Entries pointing to words and elements:
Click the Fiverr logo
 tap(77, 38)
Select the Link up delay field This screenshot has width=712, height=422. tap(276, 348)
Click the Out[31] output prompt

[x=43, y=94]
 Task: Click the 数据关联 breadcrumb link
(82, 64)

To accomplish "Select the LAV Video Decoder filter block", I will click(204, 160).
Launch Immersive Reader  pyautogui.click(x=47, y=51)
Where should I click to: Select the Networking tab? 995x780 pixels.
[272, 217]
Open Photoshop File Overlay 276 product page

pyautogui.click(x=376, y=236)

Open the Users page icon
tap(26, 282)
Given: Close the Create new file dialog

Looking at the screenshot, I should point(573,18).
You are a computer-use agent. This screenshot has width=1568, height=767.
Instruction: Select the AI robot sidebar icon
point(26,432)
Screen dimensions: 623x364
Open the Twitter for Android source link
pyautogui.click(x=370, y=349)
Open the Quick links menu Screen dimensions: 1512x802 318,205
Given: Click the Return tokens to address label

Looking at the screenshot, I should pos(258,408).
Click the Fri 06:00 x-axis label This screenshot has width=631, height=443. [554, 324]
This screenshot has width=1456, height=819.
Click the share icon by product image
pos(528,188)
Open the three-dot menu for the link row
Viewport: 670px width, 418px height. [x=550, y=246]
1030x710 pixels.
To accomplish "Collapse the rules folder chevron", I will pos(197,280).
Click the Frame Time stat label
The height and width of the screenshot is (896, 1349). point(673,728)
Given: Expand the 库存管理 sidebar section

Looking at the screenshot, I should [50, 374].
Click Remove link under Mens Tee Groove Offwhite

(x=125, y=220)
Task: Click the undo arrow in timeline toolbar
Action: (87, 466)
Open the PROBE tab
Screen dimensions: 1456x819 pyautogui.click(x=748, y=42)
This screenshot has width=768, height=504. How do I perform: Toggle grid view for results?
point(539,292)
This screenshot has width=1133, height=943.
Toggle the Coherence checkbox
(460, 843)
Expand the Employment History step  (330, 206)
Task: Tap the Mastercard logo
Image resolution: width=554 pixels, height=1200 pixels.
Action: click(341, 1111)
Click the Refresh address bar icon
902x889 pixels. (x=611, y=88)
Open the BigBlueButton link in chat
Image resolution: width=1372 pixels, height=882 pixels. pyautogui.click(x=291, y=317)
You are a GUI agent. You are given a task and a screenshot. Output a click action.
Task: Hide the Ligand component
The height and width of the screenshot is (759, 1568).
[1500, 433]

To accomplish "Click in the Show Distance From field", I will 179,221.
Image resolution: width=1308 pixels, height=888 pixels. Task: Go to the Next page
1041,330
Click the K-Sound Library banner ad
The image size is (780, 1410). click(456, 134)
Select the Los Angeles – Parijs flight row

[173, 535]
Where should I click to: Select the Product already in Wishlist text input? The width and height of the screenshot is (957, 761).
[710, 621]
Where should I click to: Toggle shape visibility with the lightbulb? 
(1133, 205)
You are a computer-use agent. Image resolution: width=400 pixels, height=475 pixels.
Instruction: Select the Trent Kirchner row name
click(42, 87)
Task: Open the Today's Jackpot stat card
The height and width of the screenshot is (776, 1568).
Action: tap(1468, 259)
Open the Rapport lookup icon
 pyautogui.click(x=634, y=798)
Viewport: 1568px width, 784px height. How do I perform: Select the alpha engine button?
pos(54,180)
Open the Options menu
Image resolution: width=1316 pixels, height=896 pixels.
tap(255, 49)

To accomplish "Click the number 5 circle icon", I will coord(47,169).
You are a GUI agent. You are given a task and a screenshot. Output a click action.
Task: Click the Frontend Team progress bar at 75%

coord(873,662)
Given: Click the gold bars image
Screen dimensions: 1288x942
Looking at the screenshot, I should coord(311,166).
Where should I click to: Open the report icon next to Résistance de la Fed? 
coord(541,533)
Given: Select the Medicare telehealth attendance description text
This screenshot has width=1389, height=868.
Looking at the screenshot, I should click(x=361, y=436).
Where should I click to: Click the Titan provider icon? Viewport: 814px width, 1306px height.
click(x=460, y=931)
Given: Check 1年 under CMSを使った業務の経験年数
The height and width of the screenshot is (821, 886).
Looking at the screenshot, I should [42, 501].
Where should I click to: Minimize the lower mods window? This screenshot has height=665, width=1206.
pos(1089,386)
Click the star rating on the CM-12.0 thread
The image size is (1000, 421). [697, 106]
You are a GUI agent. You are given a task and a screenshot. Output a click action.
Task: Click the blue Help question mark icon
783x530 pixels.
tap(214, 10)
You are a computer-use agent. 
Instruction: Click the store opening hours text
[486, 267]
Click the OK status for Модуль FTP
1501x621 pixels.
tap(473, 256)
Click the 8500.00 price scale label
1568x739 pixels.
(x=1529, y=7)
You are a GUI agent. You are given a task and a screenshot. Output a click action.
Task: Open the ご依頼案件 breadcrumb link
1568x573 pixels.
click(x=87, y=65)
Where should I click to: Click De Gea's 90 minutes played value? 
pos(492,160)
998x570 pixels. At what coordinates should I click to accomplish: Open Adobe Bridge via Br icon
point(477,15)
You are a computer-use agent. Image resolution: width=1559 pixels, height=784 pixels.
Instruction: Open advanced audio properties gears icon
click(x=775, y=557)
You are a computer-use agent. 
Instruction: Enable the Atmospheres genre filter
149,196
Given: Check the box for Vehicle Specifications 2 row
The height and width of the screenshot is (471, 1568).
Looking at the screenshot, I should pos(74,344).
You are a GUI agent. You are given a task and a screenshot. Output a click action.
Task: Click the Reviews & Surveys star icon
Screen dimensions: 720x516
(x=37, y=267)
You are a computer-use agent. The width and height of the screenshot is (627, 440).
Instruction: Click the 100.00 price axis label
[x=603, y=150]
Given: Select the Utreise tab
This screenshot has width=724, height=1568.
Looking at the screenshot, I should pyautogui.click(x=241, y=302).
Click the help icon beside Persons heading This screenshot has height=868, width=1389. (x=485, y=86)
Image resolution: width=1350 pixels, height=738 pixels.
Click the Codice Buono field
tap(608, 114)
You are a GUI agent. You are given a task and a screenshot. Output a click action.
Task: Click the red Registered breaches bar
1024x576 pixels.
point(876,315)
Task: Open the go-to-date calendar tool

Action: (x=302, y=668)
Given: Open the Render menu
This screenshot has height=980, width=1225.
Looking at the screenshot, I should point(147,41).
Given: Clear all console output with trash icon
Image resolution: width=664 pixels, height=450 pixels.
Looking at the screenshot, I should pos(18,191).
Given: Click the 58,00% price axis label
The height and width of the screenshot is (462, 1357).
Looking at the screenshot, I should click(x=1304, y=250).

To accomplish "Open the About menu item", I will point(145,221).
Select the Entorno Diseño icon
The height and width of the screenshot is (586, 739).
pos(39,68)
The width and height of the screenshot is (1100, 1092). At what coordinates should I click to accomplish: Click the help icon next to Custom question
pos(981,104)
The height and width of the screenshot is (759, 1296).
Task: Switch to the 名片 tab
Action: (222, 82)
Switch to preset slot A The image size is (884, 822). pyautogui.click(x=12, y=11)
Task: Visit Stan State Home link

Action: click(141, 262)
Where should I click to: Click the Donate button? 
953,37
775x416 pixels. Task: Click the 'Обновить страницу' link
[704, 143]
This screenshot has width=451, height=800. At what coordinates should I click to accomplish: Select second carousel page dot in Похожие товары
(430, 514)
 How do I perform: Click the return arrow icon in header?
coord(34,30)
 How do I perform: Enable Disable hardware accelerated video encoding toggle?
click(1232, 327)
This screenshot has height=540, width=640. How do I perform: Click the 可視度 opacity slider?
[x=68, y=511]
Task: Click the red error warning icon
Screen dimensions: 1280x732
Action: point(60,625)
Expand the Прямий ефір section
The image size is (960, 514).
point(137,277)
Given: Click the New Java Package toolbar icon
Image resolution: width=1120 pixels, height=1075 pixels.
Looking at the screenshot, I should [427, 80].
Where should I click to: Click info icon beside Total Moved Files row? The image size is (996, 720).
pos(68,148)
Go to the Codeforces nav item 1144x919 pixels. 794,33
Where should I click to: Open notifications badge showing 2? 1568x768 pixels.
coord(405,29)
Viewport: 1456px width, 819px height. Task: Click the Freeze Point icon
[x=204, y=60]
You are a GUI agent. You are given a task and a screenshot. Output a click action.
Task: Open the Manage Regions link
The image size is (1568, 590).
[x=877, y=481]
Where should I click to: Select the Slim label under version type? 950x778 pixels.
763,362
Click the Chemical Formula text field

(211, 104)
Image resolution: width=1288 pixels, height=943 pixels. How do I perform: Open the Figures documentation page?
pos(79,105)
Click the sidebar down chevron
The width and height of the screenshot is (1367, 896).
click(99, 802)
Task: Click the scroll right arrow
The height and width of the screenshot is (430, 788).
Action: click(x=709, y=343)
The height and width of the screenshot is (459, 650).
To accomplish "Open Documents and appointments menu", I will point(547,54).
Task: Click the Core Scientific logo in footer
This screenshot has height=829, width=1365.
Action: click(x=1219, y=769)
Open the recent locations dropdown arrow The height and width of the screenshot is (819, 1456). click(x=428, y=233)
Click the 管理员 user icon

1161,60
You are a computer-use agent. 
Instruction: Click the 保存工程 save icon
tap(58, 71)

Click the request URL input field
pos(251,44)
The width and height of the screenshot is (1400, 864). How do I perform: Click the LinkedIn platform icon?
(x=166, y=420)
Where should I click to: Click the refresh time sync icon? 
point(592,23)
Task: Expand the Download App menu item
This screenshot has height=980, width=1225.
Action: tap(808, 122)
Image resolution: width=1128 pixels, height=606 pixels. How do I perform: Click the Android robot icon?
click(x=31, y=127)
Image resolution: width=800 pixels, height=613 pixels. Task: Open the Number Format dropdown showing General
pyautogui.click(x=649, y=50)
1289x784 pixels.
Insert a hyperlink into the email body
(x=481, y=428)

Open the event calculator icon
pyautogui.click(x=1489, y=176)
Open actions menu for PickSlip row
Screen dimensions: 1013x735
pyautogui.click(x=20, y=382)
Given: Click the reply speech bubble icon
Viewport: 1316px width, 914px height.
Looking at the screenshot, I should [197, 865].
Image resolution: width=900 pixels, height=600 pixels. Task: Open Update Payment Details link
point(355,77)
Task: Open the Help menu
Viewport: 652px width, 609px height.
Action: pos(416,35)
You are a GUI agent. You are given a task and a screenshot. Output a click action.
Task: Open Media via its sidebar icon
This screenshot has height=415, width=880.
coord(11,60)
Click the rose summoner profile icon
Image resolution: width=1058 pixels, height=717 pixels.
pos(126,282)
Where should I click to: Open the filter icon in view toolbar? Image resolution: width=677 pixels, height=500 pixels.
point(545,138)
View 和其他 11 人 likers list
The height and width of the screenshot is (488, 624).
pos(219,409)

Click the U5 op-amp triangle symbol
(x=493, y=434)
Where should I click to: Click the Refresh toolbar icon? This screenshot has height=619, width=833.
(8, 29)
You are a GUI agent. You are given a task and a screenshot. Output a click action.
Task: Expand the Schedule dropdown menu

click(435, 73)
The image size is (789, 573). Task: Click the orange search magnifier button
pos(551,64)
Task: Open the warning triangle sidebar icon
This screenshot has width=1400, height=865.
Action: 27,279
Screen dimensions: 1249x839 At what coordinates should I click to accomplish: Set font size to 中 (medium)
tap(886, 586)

▶ _What is asked_
Copy out, unchanged, every line of the items from the very first one through the line that contains "Open the Quick".

▶ _Solved problem_
Click the Fiverr logo
 tap(77, 38)
Select the Link up delay field This screenshot has width=712, height=422. tap(276, 348)
Click the Out[31] output prompt

[x=43, y=94]
 Task: Click the 数据关联 breadcrumb link
(82, 64)

To accomplish "Select the LAV Video Decoder filter block", I will click(204, 160).
Launch Immersive Reader  pyautogui.click(x=47, y=51)
Where should I click to: Select the Networking tab? 995x780 pixels.
[272, 217]
Open Photoshop File Overlay 276 product page

pyautogui.click(x=376, y=236)

Open the Users page icon
tap(26, 282)
Given: Close the Create new file dialog

Looking at the screenshot, I should point(573,18).
You are a computer-use agent. This screenshot has width=1568, height=767.
Instruction: Select the AI robot sidebar icon
point(26,432)
Screen dimensions: 623x364
Open the Twitter for Android source link
pyautogui.click(x=370, y=349)
Open the Quick links menu Screen dimensions: 1512x802 318,205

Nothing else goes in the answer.